#### Data records ####

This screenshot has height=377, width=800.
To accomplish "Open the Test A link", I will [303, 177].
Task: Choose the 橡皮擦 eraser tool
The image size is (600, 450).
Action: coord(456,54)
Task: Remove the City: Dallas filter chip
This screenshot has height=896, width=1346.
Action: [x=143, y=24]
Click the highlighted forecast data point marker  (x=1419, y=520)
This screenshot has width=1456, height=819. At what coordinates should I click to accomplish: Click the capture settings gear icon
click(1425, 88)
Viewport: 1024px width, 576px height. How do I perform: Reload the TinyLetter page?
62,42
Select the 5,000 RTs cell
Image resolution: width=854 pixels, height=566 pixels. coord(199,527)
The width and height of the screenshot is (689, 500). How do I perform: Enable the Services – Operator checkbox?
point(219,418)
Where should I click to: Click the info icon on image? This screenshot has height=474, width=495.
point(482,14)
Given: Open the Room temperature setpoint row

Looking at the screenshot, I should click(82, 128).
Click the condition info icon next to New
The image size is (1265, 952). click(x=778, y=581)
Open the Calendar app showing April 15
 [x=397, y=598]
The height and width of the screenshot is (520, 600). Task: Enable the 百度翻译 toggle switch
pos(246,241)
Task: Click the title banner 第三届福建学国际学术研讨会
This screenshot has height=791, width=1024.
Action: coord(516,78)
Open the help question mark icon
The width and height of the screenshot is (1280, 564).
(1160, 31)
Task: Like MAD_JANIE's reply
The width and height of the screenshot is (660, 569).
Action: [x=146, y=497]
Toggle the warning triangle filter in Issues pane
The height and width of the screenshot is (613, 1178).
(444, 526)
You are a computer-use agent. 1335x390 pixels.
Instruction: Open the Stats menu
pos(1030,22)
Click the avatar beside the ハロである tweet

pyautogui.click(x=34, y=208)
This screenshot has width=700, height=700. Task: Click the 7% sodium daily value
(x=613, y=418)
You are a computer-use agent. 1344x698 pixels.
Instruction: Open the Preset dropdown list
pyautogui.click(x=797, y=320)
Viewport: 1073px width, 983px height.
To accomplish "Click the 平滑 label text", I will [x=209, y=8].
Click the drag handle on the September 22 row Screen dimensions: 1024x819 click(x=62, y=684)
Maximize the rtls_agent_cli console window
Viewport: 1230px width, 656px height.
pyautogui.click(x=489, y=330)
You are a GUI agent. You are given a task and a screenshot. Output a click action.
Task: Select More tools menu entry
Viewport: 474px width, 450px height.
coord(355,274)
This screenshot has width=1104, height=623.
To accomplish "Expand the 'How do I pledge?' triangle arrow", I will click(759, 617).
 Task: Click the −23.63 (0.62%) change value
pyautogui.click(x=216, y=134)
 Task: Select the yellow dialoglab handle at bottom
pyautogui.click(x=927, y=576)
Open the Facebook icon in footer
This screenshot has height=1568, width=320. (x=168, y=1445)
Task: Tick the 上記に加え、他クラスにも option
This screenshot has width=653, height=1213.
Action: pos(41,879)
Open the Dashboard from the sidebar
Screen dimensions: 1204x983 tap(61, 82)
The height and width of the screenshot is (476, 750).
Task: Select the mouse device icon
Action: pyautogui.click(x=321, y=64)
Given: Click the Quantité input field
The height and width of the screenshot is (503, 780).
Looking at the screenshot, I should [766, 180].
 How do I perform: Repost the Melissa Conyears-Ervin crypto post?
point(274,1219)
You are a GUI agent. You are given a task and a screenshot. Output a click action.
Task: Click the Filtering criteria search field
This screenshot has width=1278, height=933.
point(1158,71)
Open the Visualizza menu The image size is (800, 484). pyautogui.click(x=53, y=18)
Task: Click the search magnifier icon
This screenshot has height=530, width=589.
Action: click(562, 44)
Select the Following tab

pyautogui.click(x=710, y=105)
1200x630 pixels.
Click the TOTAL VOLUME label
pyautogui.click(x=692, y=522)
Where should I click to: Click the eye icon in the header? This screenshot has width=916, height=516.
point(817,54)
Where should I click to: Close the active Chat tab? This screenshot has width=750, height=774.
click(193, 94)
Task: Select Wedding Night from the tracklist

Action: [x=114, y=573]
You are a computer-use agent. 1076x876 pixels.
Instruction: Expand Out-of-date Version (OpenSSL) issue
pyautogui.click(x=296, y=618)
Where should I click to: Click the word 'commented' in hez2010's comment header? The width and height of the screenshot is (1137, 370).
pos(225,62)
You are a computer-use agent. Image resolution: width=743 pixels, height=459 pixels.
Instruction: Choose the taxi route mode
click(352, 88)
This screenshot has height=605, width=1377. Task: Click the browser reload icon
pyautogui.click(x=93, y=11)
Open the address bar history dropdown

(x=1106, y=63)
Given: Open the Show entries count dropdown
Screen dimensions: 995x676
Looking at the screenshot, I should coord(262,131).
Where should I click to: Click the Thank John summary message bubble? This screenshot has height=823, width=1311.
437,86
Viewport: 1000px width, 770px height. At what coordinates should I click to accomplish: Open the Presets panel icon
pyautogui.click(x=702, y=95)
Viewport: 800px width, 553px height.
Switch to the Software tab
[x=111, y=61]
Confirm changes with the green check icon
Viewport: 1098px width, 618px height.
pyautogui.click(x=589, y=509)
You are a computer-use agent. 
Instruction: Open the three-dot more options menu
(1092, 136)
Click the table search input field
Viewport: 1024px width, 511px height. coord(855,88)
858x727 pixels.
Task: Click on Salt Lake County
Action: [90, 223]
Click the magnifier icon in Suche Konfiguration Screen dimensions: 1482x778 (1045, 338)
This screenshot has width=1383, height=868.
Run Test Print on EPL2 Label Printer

####

- **What needs to be done**
Go through the records and show every line with the string "will" in it.

- **Response to the task**
To accomplish "Open the Test A link", I will [303, 177].
To accomplish "Click the 平滑 label text", I will [x=209, y=8].
To accomplish "Expand the 'How do I pledge?' triangle arrow", I will click(759, 617).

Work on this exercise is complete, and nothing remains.